Render every line of the records below as a JSON list of strings, one string per line, omitting any blank lines.

★ ★ ★

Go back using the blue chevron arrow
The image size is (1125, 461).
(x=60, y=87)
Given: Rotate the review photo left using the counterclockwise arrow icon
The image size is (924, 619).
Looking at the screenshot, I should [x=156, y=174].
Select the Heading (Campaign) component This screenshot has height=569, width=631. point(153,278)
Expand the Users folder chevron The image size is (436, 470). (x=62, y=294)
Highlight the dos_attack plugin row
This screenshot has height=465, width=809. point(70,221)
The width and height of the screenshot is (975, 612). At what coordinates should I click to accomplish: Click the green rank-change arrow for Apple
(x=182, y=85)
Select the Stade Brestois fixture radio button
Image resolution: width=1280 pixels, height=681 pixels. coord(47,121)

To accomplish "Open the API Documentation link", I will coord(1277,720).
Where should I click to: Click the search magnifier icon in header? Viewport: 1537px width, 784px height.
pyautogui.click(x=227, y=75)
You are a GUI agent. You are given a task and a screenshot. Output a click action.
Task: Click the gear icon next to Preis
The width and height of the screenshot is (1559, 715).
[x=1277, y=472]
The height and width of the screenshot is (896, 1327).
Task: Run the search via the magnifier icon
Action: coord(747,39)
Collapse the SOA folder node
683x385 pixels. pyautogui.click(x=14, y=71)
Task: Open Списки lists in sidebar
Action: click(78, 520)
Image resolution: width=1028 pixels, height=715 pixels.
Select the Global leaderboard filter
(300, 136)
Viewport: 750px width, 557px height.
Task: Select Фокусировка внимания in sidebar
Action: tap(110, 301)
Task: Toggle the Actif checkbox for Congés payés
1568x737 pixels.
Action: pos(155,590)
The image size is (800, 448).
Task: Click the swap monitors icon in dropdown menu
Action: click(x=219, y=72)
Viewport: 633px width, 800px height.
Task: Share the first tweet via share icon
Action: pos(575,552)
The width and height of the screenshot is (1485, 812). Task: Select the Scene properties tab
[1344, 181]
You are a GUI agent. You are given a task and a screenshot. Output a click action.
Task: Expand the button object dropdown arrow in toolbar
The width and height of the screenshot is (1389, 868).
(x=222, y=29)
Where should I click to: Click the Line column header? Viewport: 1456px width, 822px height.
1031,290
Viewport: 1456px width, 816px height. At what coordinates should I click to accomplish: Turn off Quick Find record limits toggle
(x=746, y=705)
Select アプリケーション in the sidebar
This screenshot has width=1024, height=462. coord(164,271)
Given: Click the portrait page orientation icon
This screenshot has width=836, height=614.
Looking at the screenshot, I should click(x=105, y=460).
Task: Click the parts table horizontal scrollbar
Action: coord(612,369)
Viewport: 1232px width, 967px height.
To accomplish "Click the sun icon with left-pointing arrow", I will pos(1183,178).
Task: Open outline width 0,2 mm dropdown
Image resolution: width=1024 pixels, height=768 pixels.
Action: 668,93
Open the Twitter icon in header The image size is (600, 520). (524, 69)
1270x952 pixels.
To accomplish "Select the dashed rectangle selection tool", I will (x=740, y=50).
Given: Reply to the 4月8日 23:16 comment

★ ★ ★

__Right answer__:
[
  "Go back using the blue chevron arrow",
  "The image size is (1125, 461).",
  "(x=60, y=87)",
  "Given: Rotate the review photo left using the counterclockwise arrow icon",
  "The image size is (924, 619).",
  "Looking at the screenshot, I should [x=156, y=174].",
  "Select the Heading (Campaign) component This screenshot has height=569, width=631. point(153,278)",
  "Expand the Users folder chevron The image size is (436, 470). (x=62, y=294)",
  "Highlight the dos_attack plugin row",
  "This screenshot has height=465, width=809. point(70,221)",
  "The width and height of the screenshot is (975, 612). At what coordinates should I click to accomplish: Click the green rank-change arrow for Apple",
  "(x=182, y=85)",
  "Select the Stade Brestois fixture radio button",
  "Image resolution: width=1280 pixels, height=681 pixels. coord(47,121)",
  "To accomplish \"Open the API Documentation link\", I will coord(1277,720).",
  "Where should I click to: Click the search magnifier icon in header? Viewport: 1537px width, 784px height.",
  "pyautogui.click(x=227, y=75)",
  "You are a GUI agent. You are given a task and a screenshot. Output a click action.",
  "Task: Click the gear icon next to Preis",
  "The width and height of the screenshot is (1559, 715).",
  "[x=1277, y=472]",
  "The height and width of the screenshot is (896, 1327).",
  "Task: Run the search via the magnifier icon",
  "Action: coord(747,39)",
  "Collapse the SOA folder node",
  "683x385 pixels. pyautogui.click(x=14, y=71)",
  "Task: Open Списки lists in sidebar",
  "Action: click(78, 520)",
  "Image resolution: width=1028 pixels, height=715 pixels.",
  "Select the Global leaderboard filter",
  "(300, 136)",
  "Viewport: 750px width, 557px height.",
  "Task: Select Фокусировка внимания in sidebar",
  "Action: tap(110, 301)",
  "Task: Toggle the Actif checkbox for Congés payés",
  "1568x737 pixels.",
  "Action: pos(155,590)",
  "The image size is (800, 448).",
  "Task: Click the swap monitors icon in dropdown menu",
  "Action: click(x=219, y=72)",
  "Viewport: 633px width, 800px height.",
  "Task: Share the first tweet via share icon",
  "Action: pos(575,552)",
  "The width and height of the screenshot is (1485, 812). Task: Select the Scene properties tab",
  "[1344, 181]",
  "You are a GUI agent. You are given a task and a screenshot. Output a click action.",
  "Task: Expand the button object dropdown arrow in toolbar",
  "The width and height of the screenshot is (1389, 868).",
  "(x=222, y=29)",
  "Where should I click to: Click the Line column header? Viewport: 1456px width, 822px height.",
  "1031,290",
  "Viewport: 1456px width, 816px height. At what coordinates should I click to accomplish: Turn off Quick Find record limits toggle",
  "(x=746, y=705)",
  "Select アプリケーション in the sidebar",
  "This screenshot has width=1024, height=462. coord(164,271)",
  "Given: Click the portrait page orientation icon",
  "This screenshot has width=836, height=614.",
  "Looking at the screenshot, I should click(x=105, y=460).",
  "Task: Click the parts table horizontal scrollbar",
  "Action: coord(612,369)",
  "Viewport: 1232px width, 967px height.",
  "To accomplish \"Click the sun icon with left-pointing arrow\", I will pos(1183,178).",
  "Task: Open outline width 0,2 mm dropdown",
  "Image resolution: width=1024 pixels, height=768 pixels.",
  "Action: 668,93",
  "Open the Twitter icon in header The image size is (600, 520). (524, 69)",
  "1270x952 pixels.",
  "To accomplish \"Select the dashed rectangle selection tool\", I will (x=740, y=50).",
  "Given: Reply to the 4月8日 23:16 comment"
]